Verdi avait refusé de composer un nouvel opéra pour l’inauguration de l’opéra du Caire, dans le cadre des festivités qui avaient marqué l’ouverture du canal de Suez. Toutefois, quelques temps plus tard, il accepta de composer un nouvel opéra à partir d’un scénario -Aida- écrit par l’égyptologue français Mariette. Après quelques difficultés liées à la guerre franco-prussienne de 1870 et au siège de Paris, l’œuvre fut créée fin 1871 et remporta un succès considérable. La création italienne eut lieu le 8 février 1872 et fut un véritable triomphe, le public rappelant Verdi à trente-deux reprises.
En lien avec la vogue de l’égyptologie à l’époque, l’action se déroule au temps des pharaons. L’amour d’Aïda, esclave éthiopienne, et du général égyptien Radamès, est doublement menacé : par le conflit qui oppose leurs deux pays et par les sentiments de la fille du pharaon –Amneris- pour le général. Victorieux, Radamès se voit offrir Amneris en mariage mais trahira au profit du roi Amonasro, père d’Aïda. Condamné à mort, Radamès est enseveli vivant mais Aïda réussit à le retrouver dans la tombe pour mourir à ses côtés.

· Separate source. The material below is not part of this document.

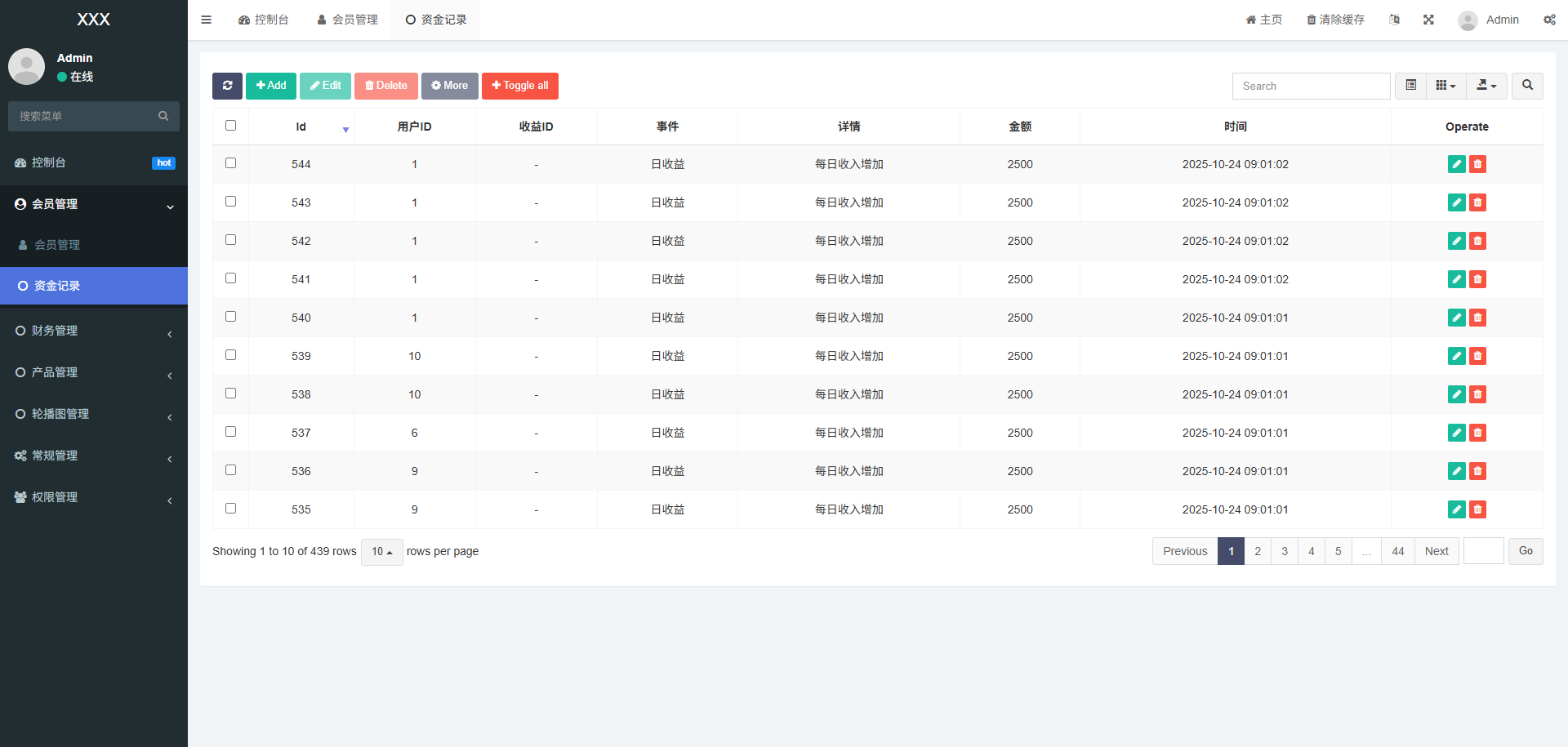The image size is (1568, 747).
Task: Open the search magnifier icon beside export
Action: coord(1527,86)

Pour autant, il ne faut pas être dupe de l’exotisme qui entoure l’œuvre et qui a fait les belles heures de nombre de production. Aida c’est avant tout une tragédie à portée universelle, sur fond d’oppression d’un peuple par un autre et sur fond de dénonciation des excès des pouvoirs religieux. L’ouvrage est porté de bout en bout par le génie musical du compositeur qui sait créer des ambiances époustouflante (le Nil, le Triomphe …) et qui sait porter au paroxysme l’expression des sentiments. L’écriture de l’ouvrage est très exigeante pour l’orchestre et pour les chanteurs et suppose la capacité de réunir une distribution d’exception.
La mise en scène de Shirin Neshat repose sur une modernisation sans référence temporelle précise et qui fait preuve d’une très grande sobriété. Le décor se limite à un grand cube qui se module selon les scènes. Les éclairages sont souvent crus, comme pour écraser les personnages. De nombreuses vidéos projetées sur le cube illustrent les différentes scènes et sont particulièrement impressionnantes dans la scène du Triomphe. Très dépouillée la mise en scène souligne la progression dramatique de l’œuvre avec une direction d’acteurs également minimaliste mais très efficace.
Mise en scène très réussie donc même si Shirin Nesrat aurait pu ne pas céder à certains travers : les longues interruptions ponctuées de chuchotements à dimension magique qui rompent le déroulement de l’œuvre sans nécessité ni justification, l’obligation faite par un soldat à Amneris de se rhabiller dont on voit bien l’allusion mais qui est ici un contresens, l’exécution des prisonniers éthiopiens alors que le livret nous explique qu’ils sont graciés à la demande de Radamès. On préférera retenir la puissance dramatique des images convoquées par cette mise en scène, par exemple l’invocation au sein du temple de Ptah, la scène du Triomphe, les sacrifices ou la condamnation de Radamès par le collège des prêtres.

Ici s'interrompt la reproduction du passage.